The recommendations, currently under review by the U.S. Trade Representative (USTR), propose multi-million-dollar fees on vessels connected to China in an effort to bolster U.S. shipbuilding. But according to the study, such measures would backfire—raising transportation costs, reducing global competitiveness, and harming U.S. agriculture in the process.
3% to 6% Pork Export Hit Expected
The research, conducted by Trade Partnership Worldwide LLC, projects pork and poultry exports could drop by as much as 6% if the most severe version of the policy is enacted. Beef exports would be hit even harder, potentially falling by up to 8.25%.
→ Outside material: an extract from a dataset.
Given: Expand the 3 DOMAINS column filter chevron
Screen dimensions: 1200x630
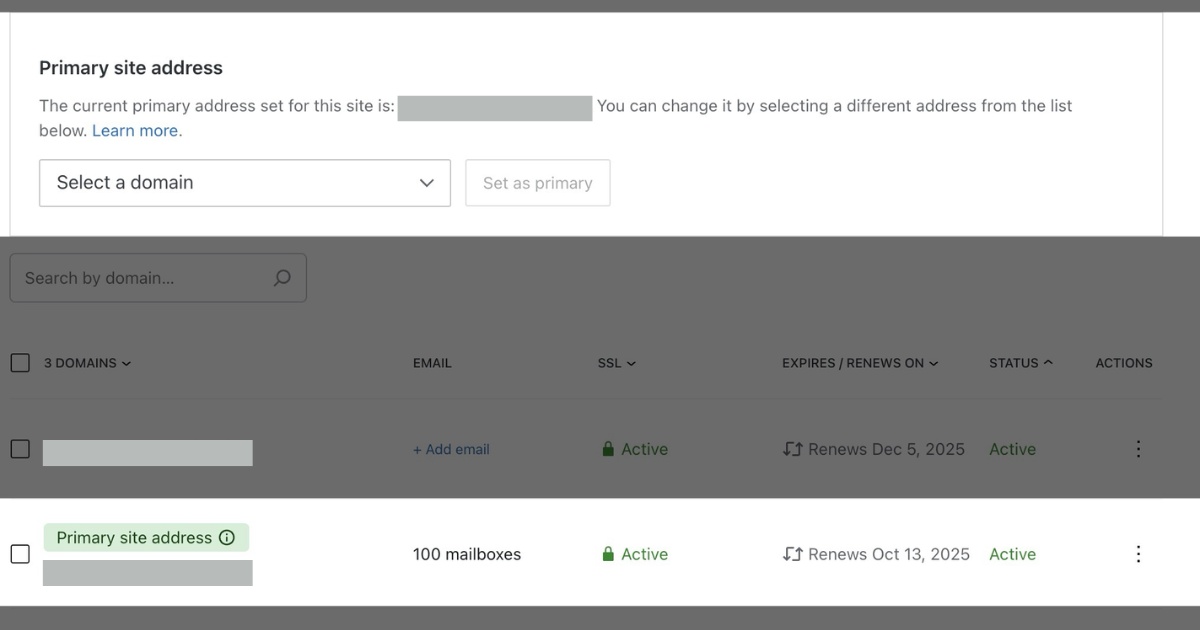Looking at the screenshot, I should pos(125,363).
The U.S. pork industry exports 25% of its production annually. Losing even a fraction of that share due to higher shipping costs would have a serious impact on producers, processors, and rural economies that depend on international trade.
No Real Workarounds
The study points out that even rerouting shipments through ports in Canada or Mexico would offer little relief. Logistical limitations and infrastructure constraints in neighboring countries mean most U.S. exporters would still face higher costs and fewer shipping options.
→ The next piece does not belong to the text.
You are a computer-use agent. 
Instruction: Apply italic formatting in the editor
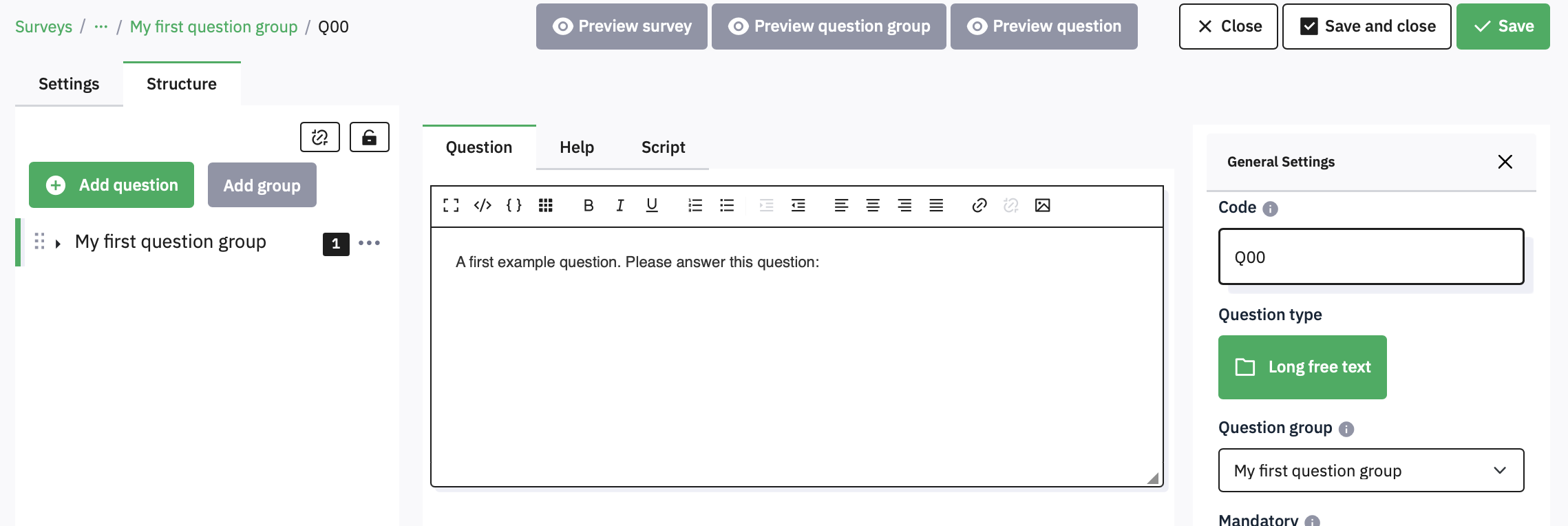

Competitive Disadvantage on the Global Stage
The biggest beneficiaries of this policy? Competitors in Brazil, Canada, Russia, and Australia, who would gain market share at the expense of U.S. producers. Pork, beef, poultry, and soybean exports are all expected to decline as shippers avoid costly U.S. port fees by skipping U.S. ports altogether.
Industry Reaction
Leaders across the agriculture sector are urging policymakers to reconsider. “This is a lose-lose for U.S. producers and exporters,” one industry advocate stated. “We support strengthening domestic industries, but not at the expense of farm families and food exports.”
With 13% of U.S. beef, 15% of poultry, and 25% of pork heading overseas each year, the stakes are high. The report concludes that all proposed remedies would subtract from U.S. economic output and widen the trade deficit—at a time when export competitiveness is more important than ever.
Swine Web will continue to monitor this developing story and its implications for the pork industry.